Whatever lies between the line that holds "This screenshot has width=383, height=182." and the final line of the records below, both included, should be repeated exactly; leave out the pictures and add nothing.

(Collected data)

Start of Block

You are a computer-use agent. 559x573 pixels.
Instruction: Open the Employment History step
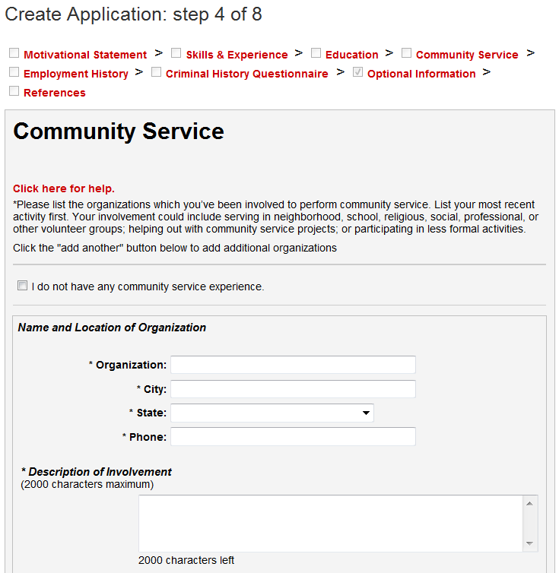coord(76,74)
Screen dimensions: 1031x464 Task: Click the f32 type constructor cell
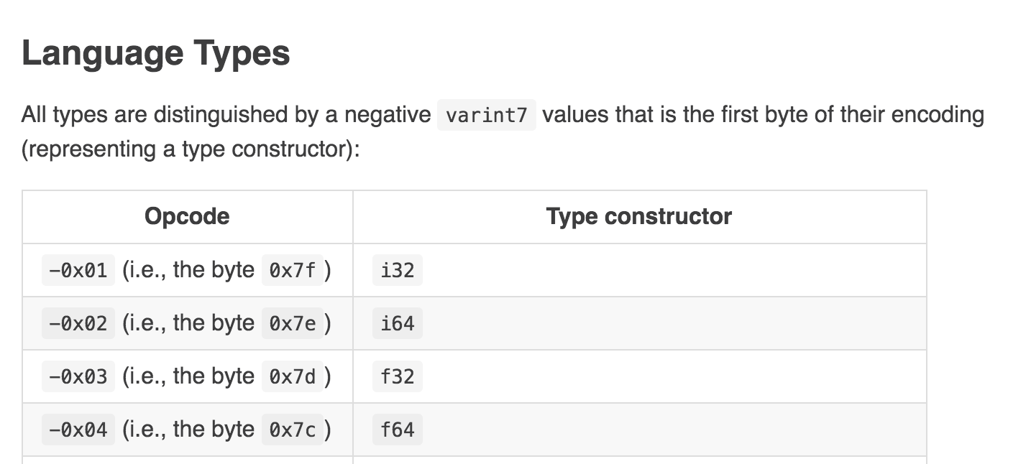coord(398,376)
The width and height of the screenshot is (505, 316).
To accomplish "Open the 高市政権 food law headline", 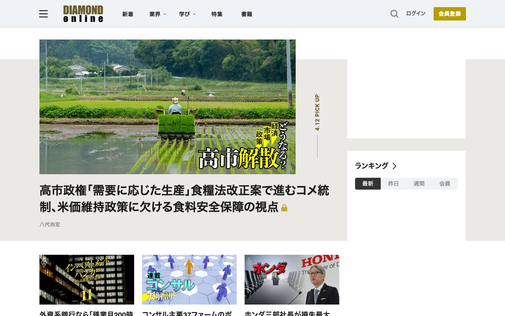I will pyautogui.click(x=184, y=199).
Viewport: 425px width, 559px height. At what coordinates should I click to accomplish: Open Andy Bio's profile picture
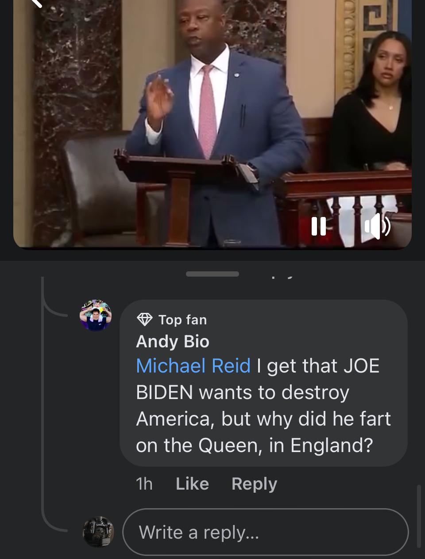coord(95,315)
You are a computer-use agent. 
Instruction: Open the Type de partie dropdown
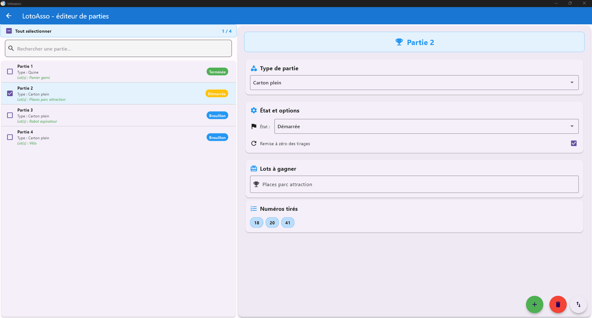tap(414, 83)
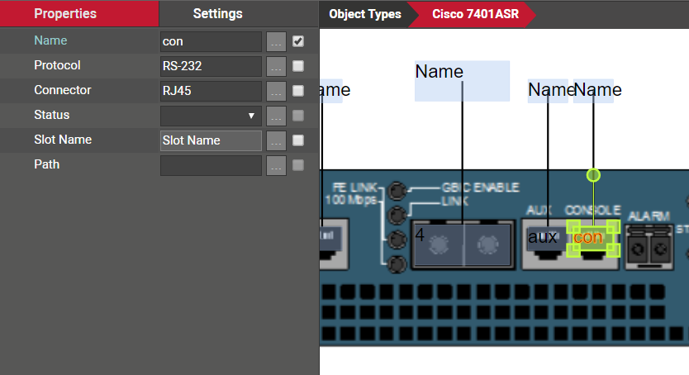Click the green rotation handle above con port
This screenshot has height=375, width=689.
click(592, 175)
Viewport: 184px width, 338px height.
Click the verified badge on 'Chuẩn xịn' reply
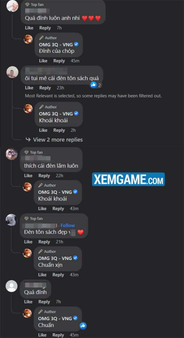(75, 258)
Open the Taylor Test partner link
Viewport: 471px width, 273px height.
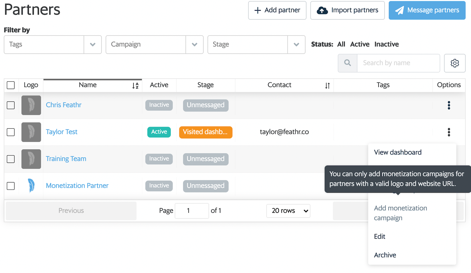[62, 132]
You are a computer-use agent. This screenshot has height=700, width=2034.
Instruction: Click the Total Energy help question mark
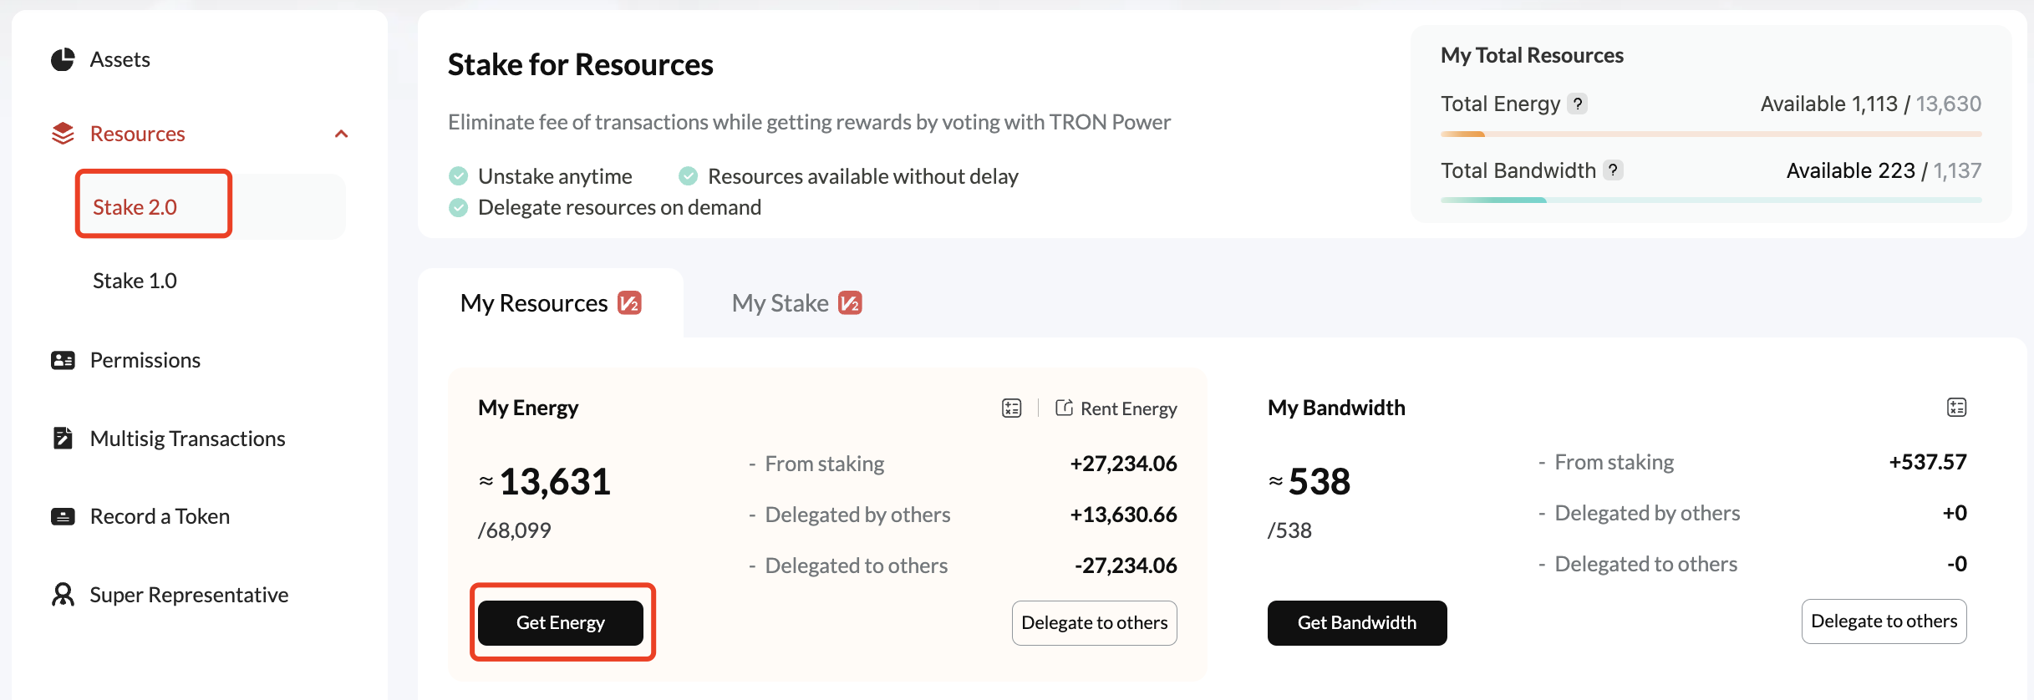point(1577,104)
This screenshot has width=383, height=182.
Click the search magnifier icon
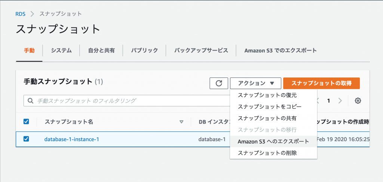coord(30,101)
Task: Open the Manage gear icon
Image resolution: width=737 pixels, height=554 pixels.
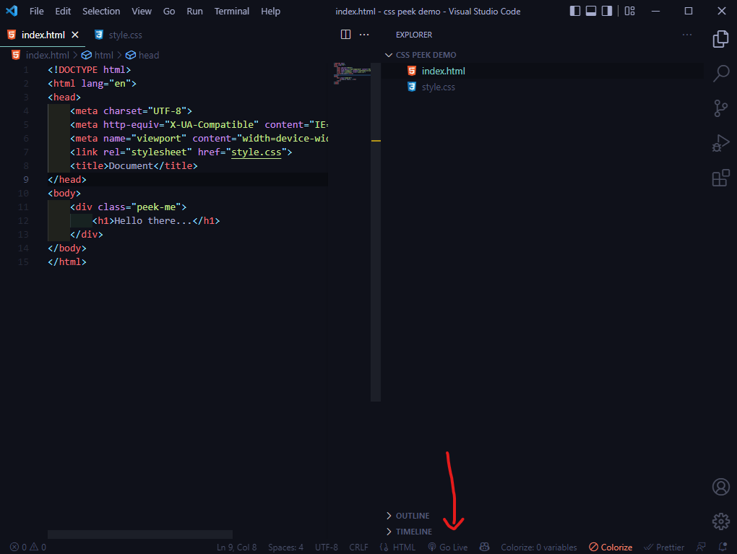Action: click(x=720, y=521)
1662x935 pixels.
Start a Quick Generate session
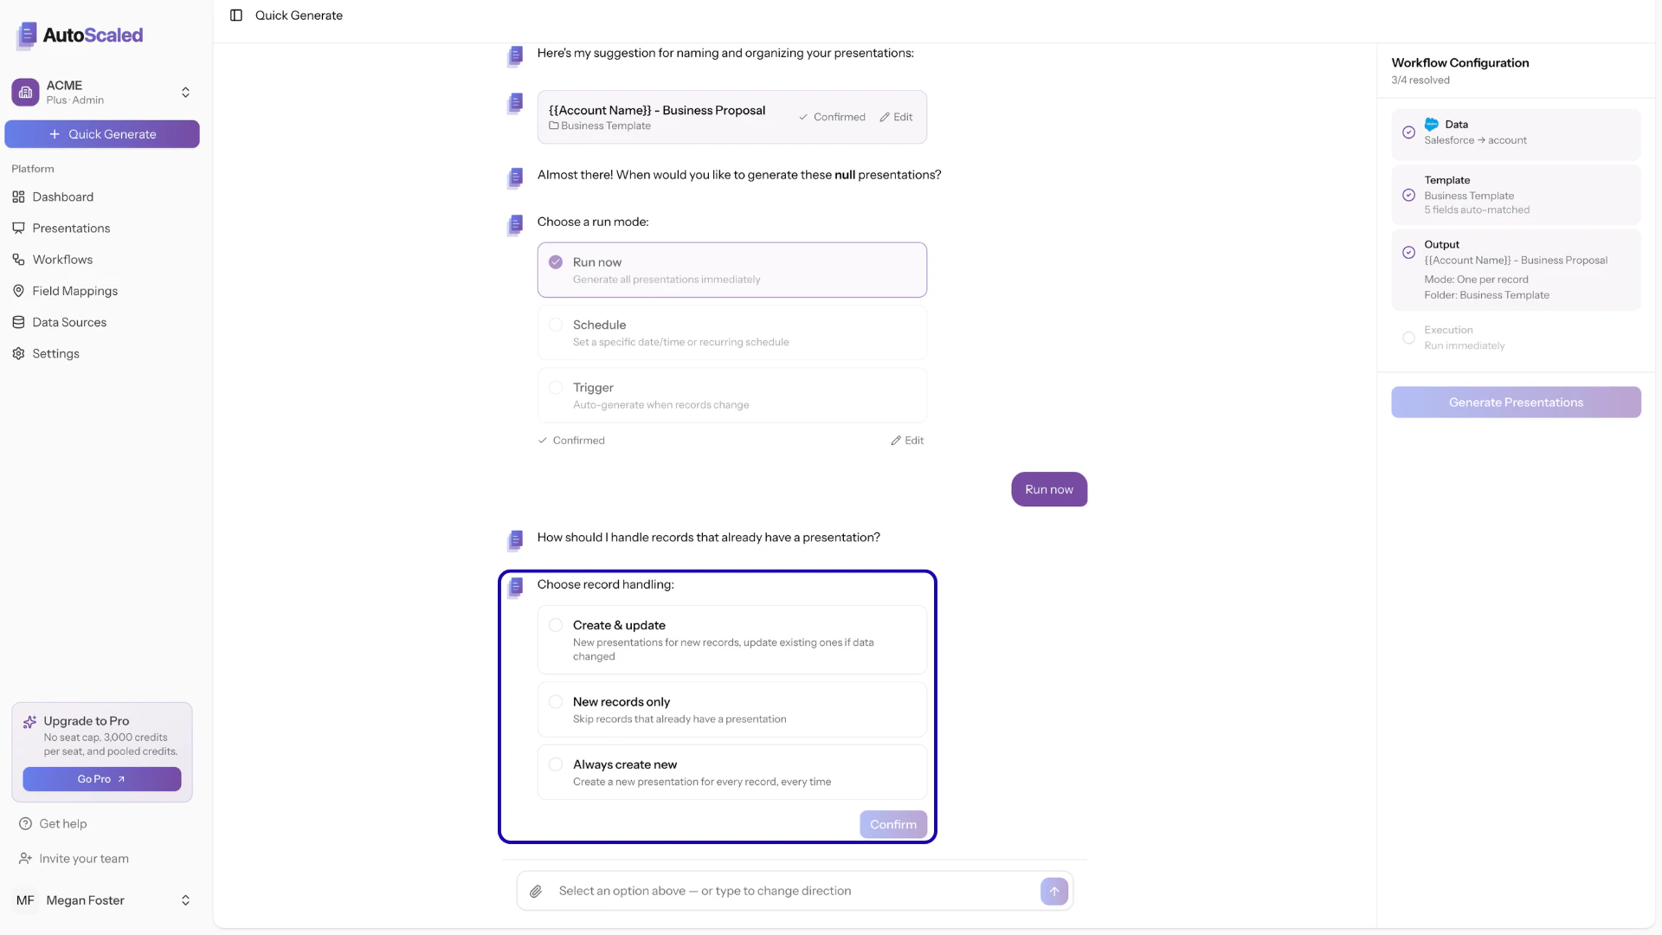point(102,133)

End of Block

(FINISHED TASK)
This screenshot has width=383, height=182.
Click the search magnifier icon
coord(30,101)
Task: Open the Manage gear icon
Image resolution: width=737 pixels, height=554 pixels.
Action: click(x=720, y=521)
1662x935 pixels.
Start a Quick Generate session
point(102,133)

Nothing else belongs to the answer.